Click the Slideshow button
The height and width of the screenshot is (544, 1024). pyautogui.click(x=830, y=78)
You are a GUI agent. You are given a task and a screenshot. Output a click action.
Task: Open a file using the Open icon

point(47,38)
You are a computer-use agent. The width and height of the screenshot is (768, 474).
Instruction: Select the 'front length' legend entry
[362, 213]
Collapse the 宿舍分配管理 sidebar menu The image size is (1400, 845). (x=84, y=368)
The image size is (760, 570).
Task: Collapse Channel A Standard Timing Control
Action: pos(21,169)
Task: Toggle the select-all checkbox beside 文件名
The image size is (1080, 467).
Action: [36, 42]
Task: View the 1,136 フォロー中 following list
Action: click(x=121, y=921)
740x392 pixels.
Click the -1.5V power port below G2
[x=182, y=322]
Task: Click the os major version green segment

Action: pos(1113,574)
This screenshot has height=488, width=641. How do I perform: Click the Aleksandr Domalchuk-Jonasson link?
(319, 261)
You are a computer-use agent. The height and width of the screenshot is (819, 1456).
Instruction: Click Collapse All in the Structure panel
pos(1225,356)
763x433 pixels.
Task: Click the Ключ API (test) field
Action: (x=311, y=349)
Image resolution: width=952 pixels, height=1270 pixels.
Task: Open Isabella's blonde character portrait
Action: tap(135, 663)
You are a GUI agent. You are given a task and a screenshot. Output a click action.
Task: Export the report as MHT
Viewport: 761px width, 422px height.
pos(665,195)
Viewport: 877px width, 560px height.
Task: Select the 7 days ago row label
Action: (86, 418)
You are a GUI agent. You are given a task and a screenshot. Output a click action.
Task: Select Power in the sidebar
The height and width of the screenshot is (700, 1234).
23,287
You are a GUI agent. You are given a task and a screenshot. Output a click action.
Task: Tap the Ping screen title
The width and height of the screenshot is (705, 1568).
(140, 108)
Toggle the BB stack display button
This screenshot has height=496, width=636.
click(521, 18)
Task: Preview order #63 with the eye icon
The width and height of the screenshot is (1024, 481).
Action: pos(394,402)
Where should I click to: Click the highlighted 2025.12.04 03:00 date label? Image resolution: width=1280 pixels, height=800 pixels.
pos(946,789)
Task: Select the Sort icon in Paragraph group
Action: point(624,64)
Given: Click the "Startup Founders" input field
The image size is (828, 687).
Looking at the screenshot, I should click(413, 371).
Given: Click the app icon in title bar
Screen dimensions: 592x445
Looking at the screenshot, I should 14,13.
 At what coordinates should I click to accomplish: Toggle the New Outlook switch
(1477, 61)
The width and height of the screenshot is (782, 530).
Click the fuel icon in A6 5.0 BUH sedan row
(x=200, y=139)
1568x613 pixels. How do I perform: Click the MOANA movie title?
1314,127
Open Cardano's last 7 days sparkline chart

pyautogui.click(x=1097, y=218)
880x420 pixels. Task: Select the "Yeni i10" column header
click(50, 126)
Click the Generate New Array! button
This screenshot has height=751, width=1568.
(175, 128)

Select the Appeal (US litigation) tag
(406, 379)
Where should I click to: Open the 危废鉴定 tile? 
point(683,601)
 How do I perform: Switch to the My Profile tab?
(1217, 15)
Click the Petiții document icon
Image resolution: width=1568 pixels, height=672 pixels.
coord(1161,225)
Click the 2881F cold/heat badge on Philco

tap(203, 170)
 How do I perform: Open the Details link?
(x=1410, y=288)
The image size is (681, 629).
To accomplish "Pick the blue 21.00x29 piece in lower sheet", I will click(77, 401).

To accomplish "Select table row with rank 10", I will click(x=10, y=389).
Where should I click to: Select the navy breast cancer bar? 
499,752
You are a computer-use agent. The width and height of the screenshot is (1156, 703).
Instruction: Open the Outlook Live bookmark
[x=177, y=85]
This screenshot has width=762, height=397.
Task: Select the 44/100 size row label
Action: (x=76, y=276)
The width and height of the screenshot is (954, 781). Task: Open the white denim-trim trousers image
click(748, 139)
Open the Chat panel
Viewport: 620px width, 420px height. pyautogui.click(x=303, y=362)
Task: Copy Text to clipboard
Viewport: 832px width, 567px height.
---
**Action item:**
Retype, exactly and in full, the lines above from the one containing "Task: Toggle the" through the one containing "You are a computer-use agent. The height".

**Answer for this exercise:**
Task: Toggle the select-all checkbox beside 文件名
The image size is (1080, 467).
Action: [36, 42]
Task: View the 1,136 フォロー中 following list
Action: click(x=121, y=921)
740x392 pixels.
Click the -1.5V power port below G2
[x=182, y=322]
Task: Click the os major version green segment

Action: pos(1113,574)
This screenshot has height=488, width=641. How do I perform: Click the Aleksandr Domalchuk-Jonasson link?
(319, 261)
You are a computer-use agent. The height and width of the screenshot is (819, 1456).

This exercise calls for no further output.